William Gaithersworth
Feb 20 · Unlisted

a. What is Bitcoin? Bitcoin (BTC) is usually described as a virtual, decentralized and (at first glance) anonymous currency that is not government-backed or backed by any other legal entity, and that can not be exchanged into gold or any other commodity.

At the heart of the creation of Bitcoin stands the text “Bitcoin: a Peer-to-Peer Electronic Cash System” of Satoshi Nakamoto, published on the internet in 2008. It was on the basis of this text and the ideas conveyed in it that the development of Bitcoin accelerated. Contributory to the mystic nature of Bitcoin is that until now it remains unclear whether Satoshi Nakamoto is a real person, a pseudonym, or perhaps even a group of hackers.

The virtual character of Bitcoin implies that Bitcoins normally do not take a physical form. Therefore, a good representation of a Bitcoin probably is that of a computer file saved on a personal computer or, via an online service, in a digital wallet.

The mere virtual character of Bitcoins should, however, be qualified.
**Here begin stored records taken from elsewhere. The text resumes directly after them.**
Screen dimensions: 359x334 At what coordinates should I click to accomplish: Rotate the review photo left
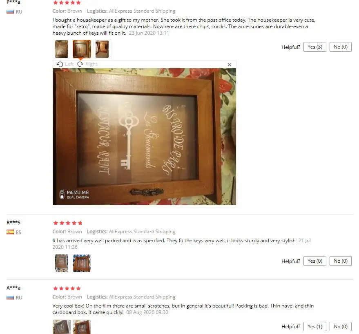click(x=65, y=64)
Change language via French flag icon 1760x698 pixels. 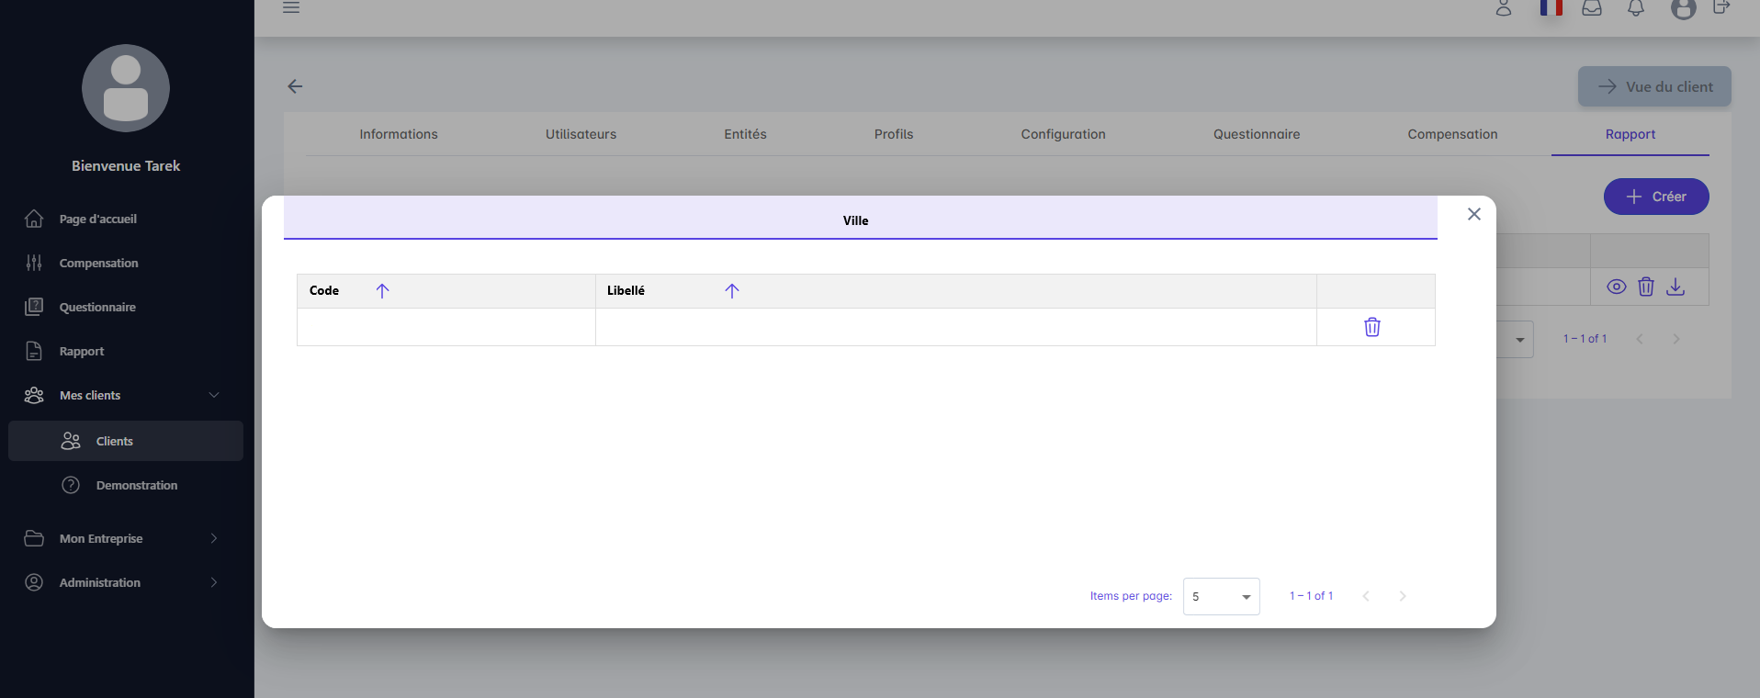(1551, 8)
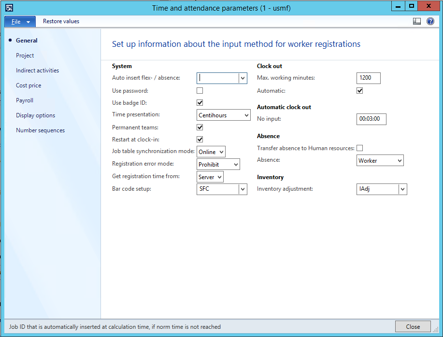Enable the Use password checkbox
This screenshot has width=443, height=337.
point(200,91)
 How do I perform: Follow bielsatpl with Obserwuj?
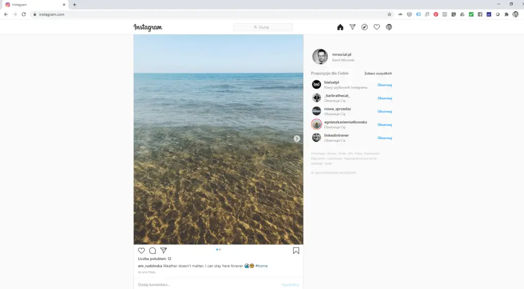coord(384,85)
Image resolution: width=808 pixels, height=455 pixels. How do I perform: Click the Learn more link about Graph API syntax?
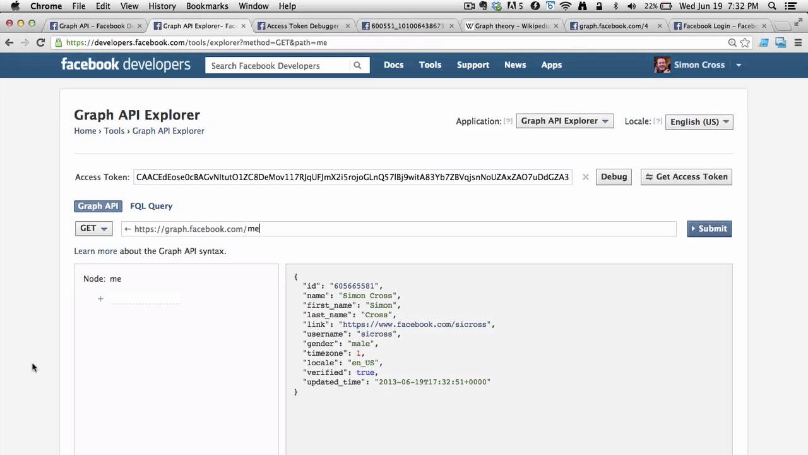click(95, 251)
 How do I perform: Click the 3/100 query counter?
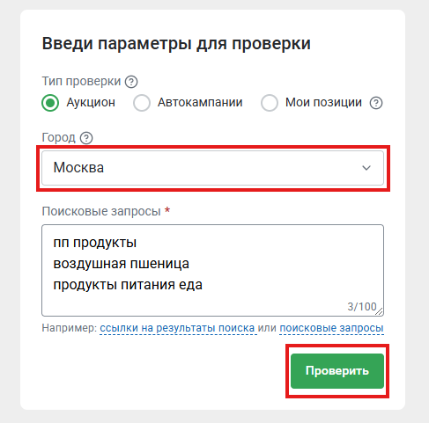[362, 307]
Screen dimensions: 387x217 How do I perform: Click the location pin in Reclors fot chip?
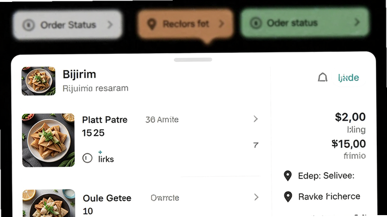point(151,25)
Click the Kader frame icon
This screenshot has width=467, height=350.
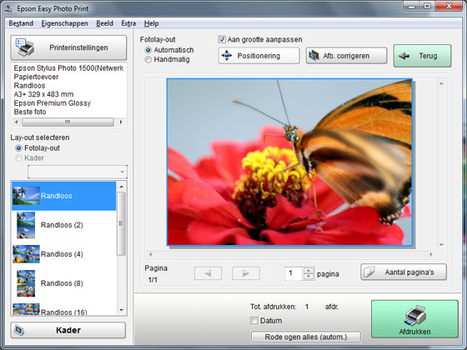(19, 330)
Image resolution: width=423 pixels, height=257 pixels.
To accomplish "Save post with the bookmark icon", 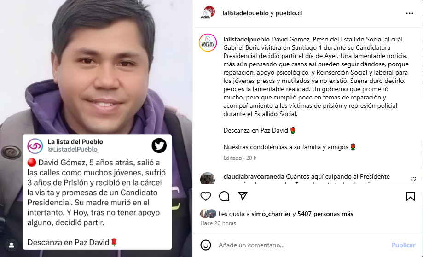I will [x=410, y=196].
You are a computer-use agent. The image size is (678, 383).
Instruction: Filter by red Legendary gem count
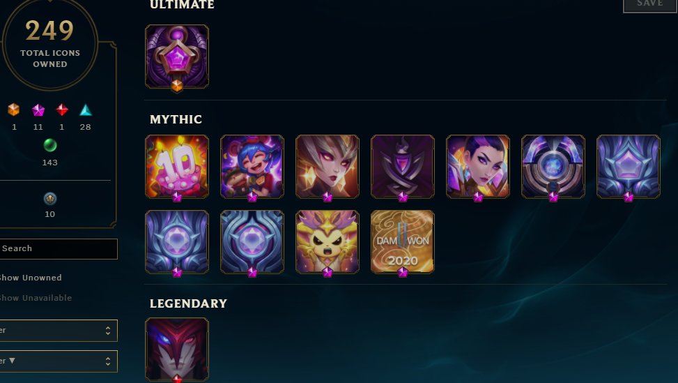tap(62, 116)
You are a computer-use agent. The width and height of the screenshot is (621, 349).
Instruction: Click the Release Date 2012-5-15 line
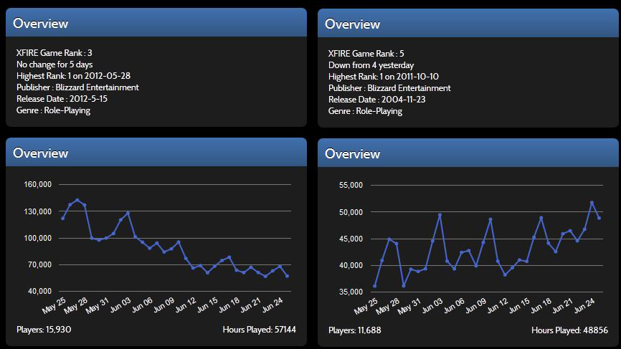(x=61, y=99)
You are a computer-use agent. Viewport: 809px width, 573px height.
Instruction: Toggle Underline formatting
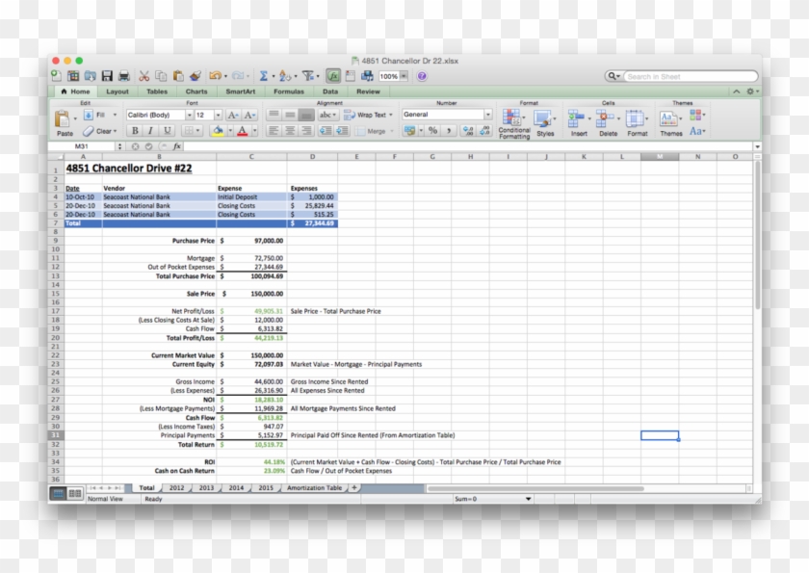(x=167, y=131)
Reputedly, it is possible to print out the combination of characters that constitute the Bitcoin and, subsequently, to transfer such print as a bearer instrument. However, this is supposed to be a marginal phenomenon and, hence, will not further be elaborated here. Bitcoin is based on a PoW consensus mechanism.

The issue of Bitcoins takes place via a process called “mining” (see also above). To reiterate, such process the entire elements of which are publicly available via open-source software — entails that persons voluntarily make their own computers available to the Bitcoin network to solve complex mathematical problems.
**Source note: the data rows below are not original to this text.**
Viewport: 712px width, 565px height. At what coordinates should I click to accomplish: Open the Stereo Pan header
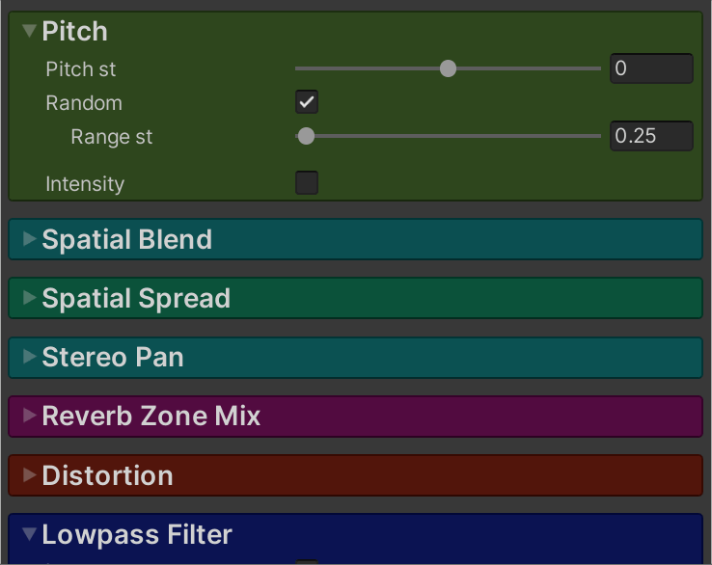(x=113, y=357)
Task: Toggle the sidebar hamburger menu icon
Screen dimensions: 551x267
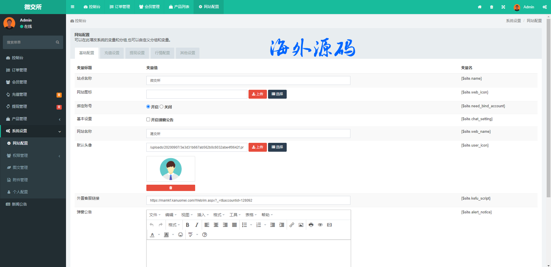Action: pos(73,7)
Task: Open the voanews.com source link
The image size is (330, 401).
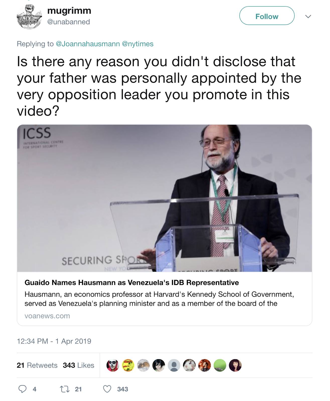Action: point(47,316)
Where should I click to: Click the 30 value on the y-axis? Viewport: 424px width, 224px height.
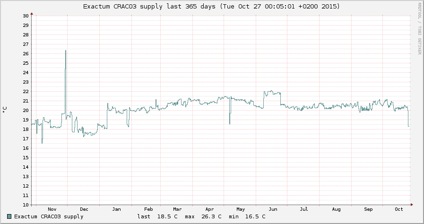(x=26, y=16)
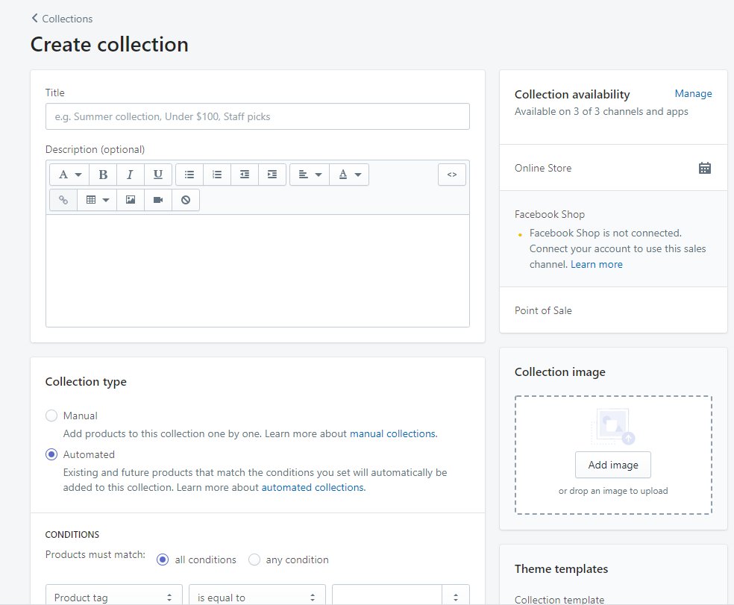Insert an image via editor toolbar
The image size is (734, 605).
[131, 200]
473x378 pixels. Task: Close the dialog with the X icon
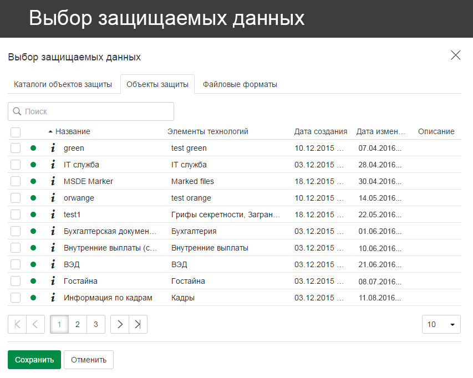click(x=455, y=55)
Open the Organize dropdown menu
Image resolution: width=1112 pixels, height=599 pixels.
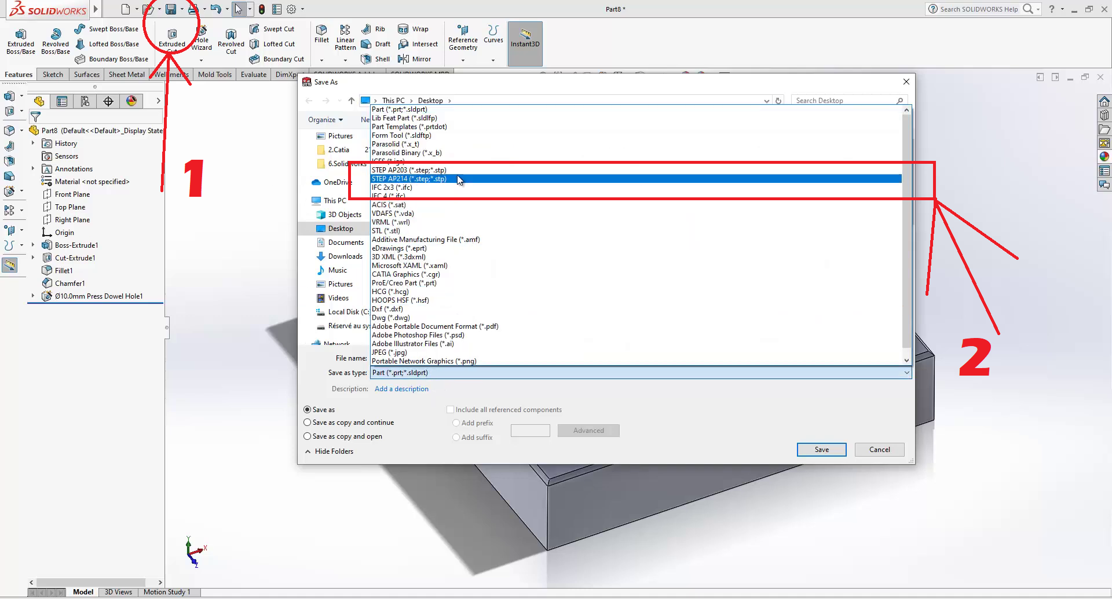325,120
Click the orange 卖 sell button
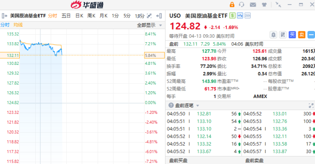 (302, 35)
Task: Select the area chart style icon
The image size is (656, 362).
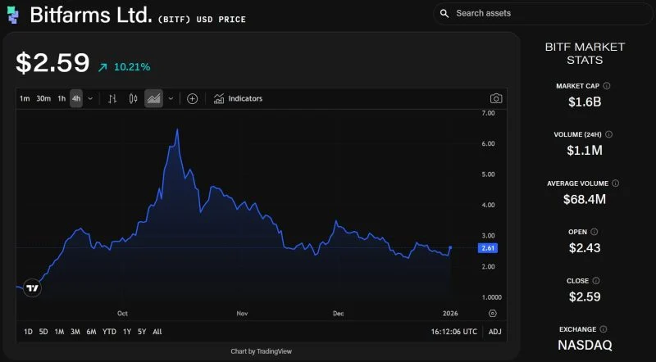Action: [153, 99]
Computers that are able to solve such problems (and, as a consequence, are able to create so-called transaction “blocks”) are rewarded with Bitcoins. The aggregate number of Bitcoins that can be created through mining is limited: the Bitcoin system is programmed so that the development of blocks in time will be rewarded with increasingly less Bitcoins and that at no point in time will more than 21 million Bitcoins exist.

The fact that the creation and the increase of Bitcoins are automated and limited by the system itself implies that there is no need for the intervention of a central entity/authority to issue Bitcoins. The limited number of Bitcoins, together with the fact that conversion rates for Bitcoins are determined by supply and demand, without a government body being able to intervene (e.g. by printing additional money), results in high volatility in Bitcoins prices.
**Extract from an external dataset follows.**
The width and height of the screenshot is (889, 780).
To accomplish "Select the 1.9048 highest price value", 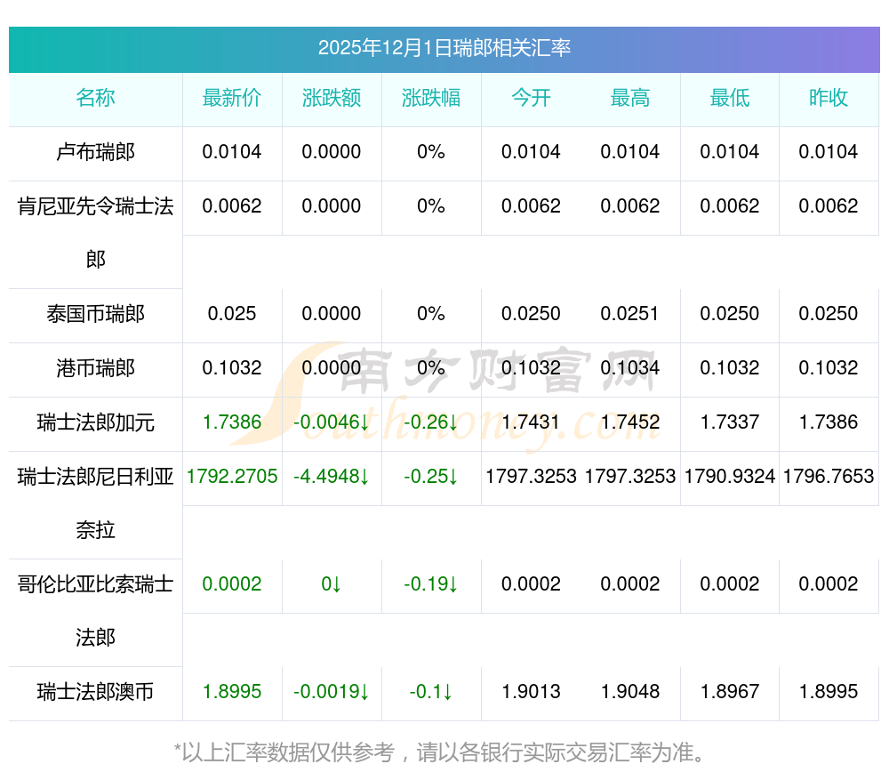I will coord(630,692).
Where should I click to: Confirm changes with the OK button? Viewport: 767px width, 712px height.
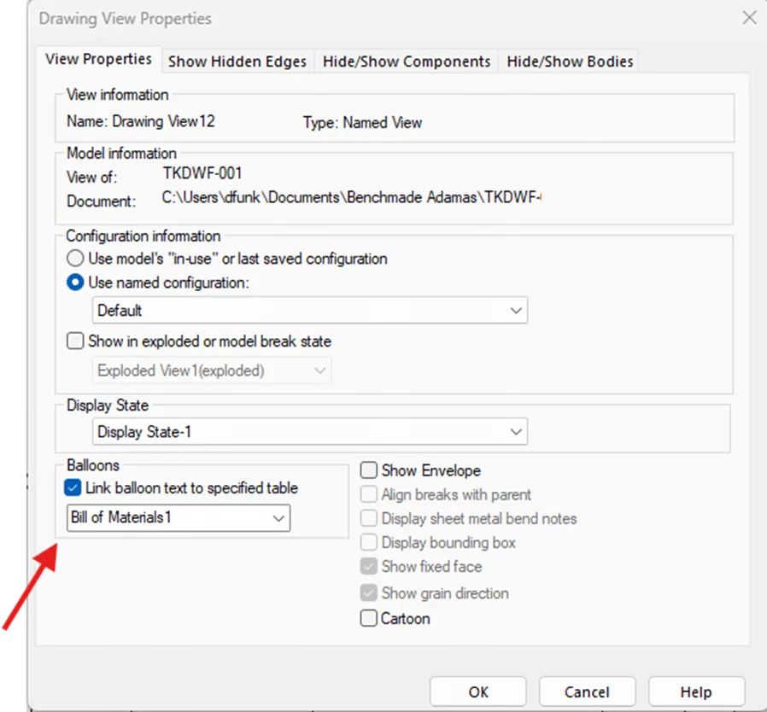[477, 692]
b. Bitcoin runs on an open, permissionless blockchain The Bitcoin blockchain is a typical example of an open, permissionless blockchain.

Any person can join or leave the public Bitcoin network at will, without having to be (pre-)approved by any (central) entity. All that is needed to join the Bitcoin network and add transactions to the ledger is a computer on which the relevant software has been installed.

c. Bitcoin is directly convertible into fiat currency Bitcoin can be bought with and directly converted into fiat currency on a wide array of cryptocurrency exchanges (e.g. Coinbase, Kraken, Anycoin Direct, Lunco, …). Out of all cryptocurrencies currently in circulation, Bitcoin is one of the easiest coins to convert into fiat currency.

d. Bitcoin is a medium of exchange Bitcoin (BTC) is being accepted as a legitimate source of funds by a relatively large number of (online) merchants, among which various large companies (e.g. Microsoft, Expedia, Playboy141, Virgin Galactic, LOT Polish Airlines, ….). As a result, it can be qualified as a medium of exchange.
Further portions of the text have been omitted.